Текст задания a: Кому в исходном тексте приписано утверждение «Вопрос о браке есть по преимуществу исторический»?

Исходный текст:
В. В. Розанов
Среди обманутых и обманувшихся
Ты должен, он должен, я не должен; они должны, вы должны, мы не должны.
Особенное спряжение
Вопрос о браке есть по преимуществу исторический.
Проф. Л. Писарев
Вопрос о браке есть по преимуществу практический.
— Вы играете пики, ваше превосходительство?
— Пики и бубны.
— Но, ведь, вы объявили, что масть ваша — пики, ваше превосходительство?
— Пики и бубны!
— Пас!
— Пас! } Партнеры
— Пас!
Из подслушанной игры начальника с подчиненными.
Поговорите с мачехой о падчерицах, с опекуном об опекаемых: какой приятный тон, успокоительные речи и отчет о полном благополучии. Во-первых, завещание отца сирот: так заботился о них, а вместе и так любил опекуншу! Вот его письма, пожелтевшие от времени: какой нежный тон, сколько ласки к малюткам, — и, вместе, какие страстные речи к когда-то молодой женщине, заменившей мамашу сиротам и принявшей на себя «все, все» труднейшие обязанности по их воспитанию и прокормлению! В мысли отца эта молодая женщина и те малютки никогда не разделялись. Тут, в их взаимном теперешнем соотношении, все — филантропия и все — плоть единая: ибо дети суть плоть единая с отцом, а этот отец есть плоть единая с мачехою, его женою. Нельзя было лучше устроить судьбу малюток, как основав ее на этом фундаменте «целокупной любви». Они, которые так любят завещателя, и она, которая тоже так любила завещателя, — пусть и остаются вместе, в неразрушенном организме любви. Они должны быть почтительны, послушны, не возражать, не спорить, делать — что им прикажут. Она… но ее до того любил отец этих малюток и так знал ее чудную душу, что самый вопрос о том, сухой юридический вопрос, что же именно она должна в отношении к доверенным ей малюткам, — был бы оскорбителен для ее достоинства и совершенно несовместим с величественным и важным видом, какой она теперь имеет. Ее шлейф несут лакеи. Ее голова убрана в бриллиантовую диадему. Все воздают похвалу ее богатству, знатности и особенно «благопопечительности». Состоя членом всевозможных благотворительных комитетов и высылая подачку нищим, толпящимся около ворот богатого ее дома, — уже само собою разумеется, что лучшую часть сердца своего она отдает невинным малюткам, вверенным много-много лет назад ее «благопопечению» памятным завещанием ее добрейшего супруга.

Исходные данные:
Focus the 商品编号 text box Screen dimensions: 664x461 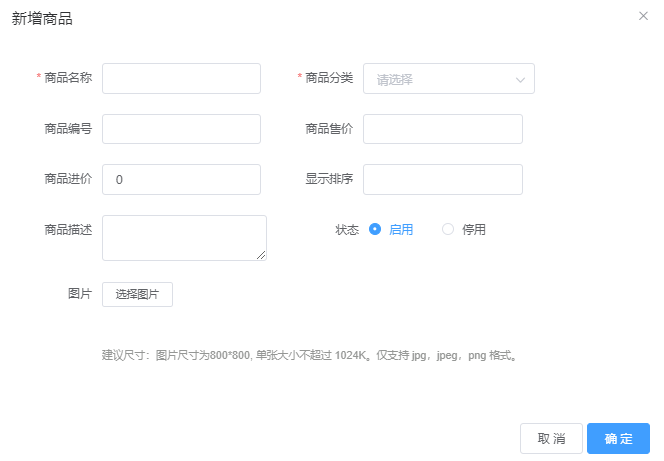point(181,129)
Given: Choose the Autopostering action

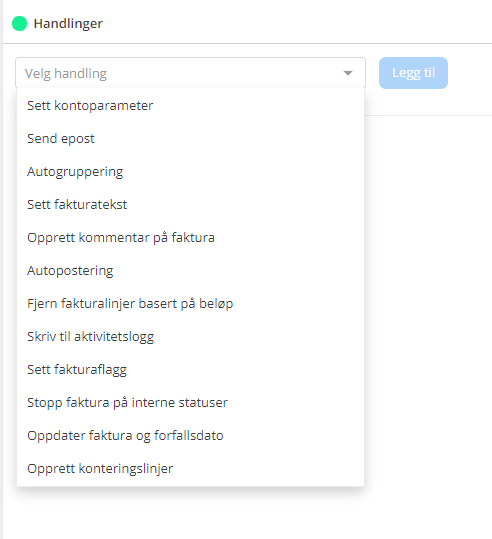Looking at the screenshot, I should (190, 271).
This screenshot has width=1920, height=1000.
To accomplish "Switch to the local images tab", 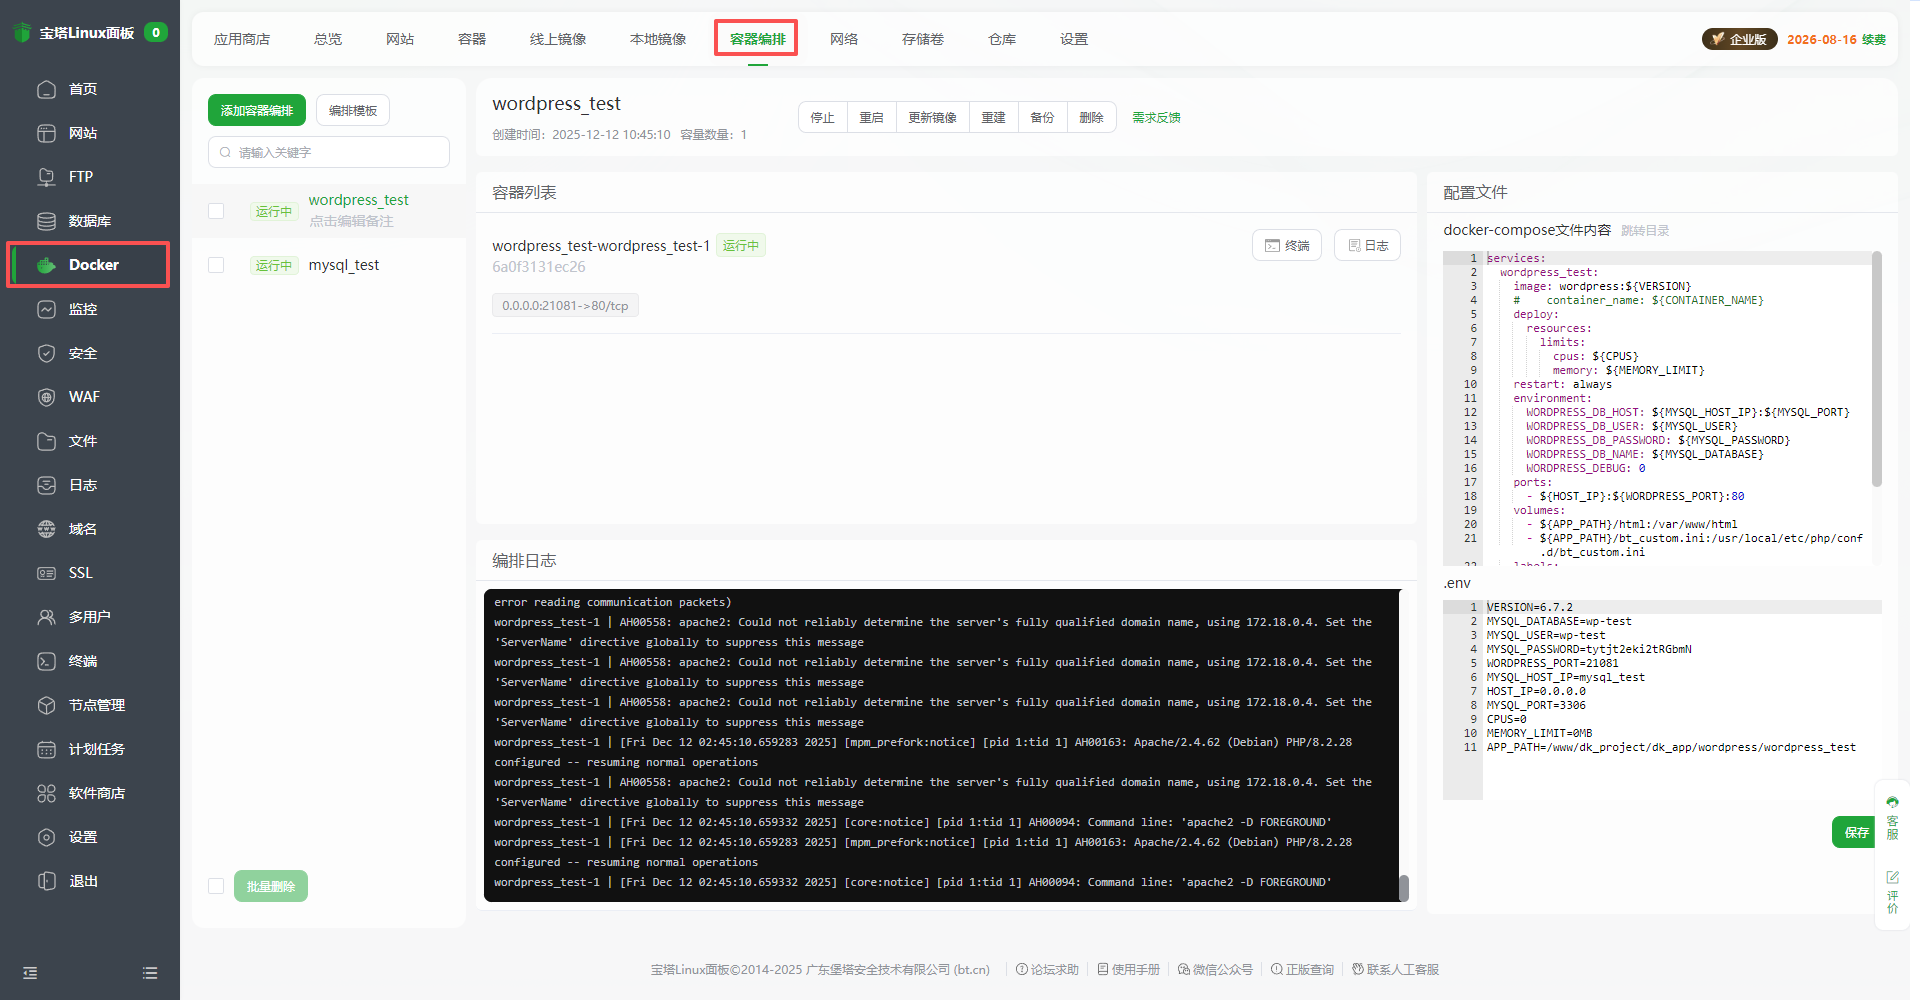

Текст задания b: Замените в записях «local» на «shared», начав со строки, где есть «This screenshot has width=1920, height=1000.», и закончив концом записей. Выпишите только эти строки, без изображений.

Образец решения a: Профессору Л. Писареву.

Образец решения b:
This screenshot has width=1920, height=1000.
To accomplish "Switch to the shared images tab", 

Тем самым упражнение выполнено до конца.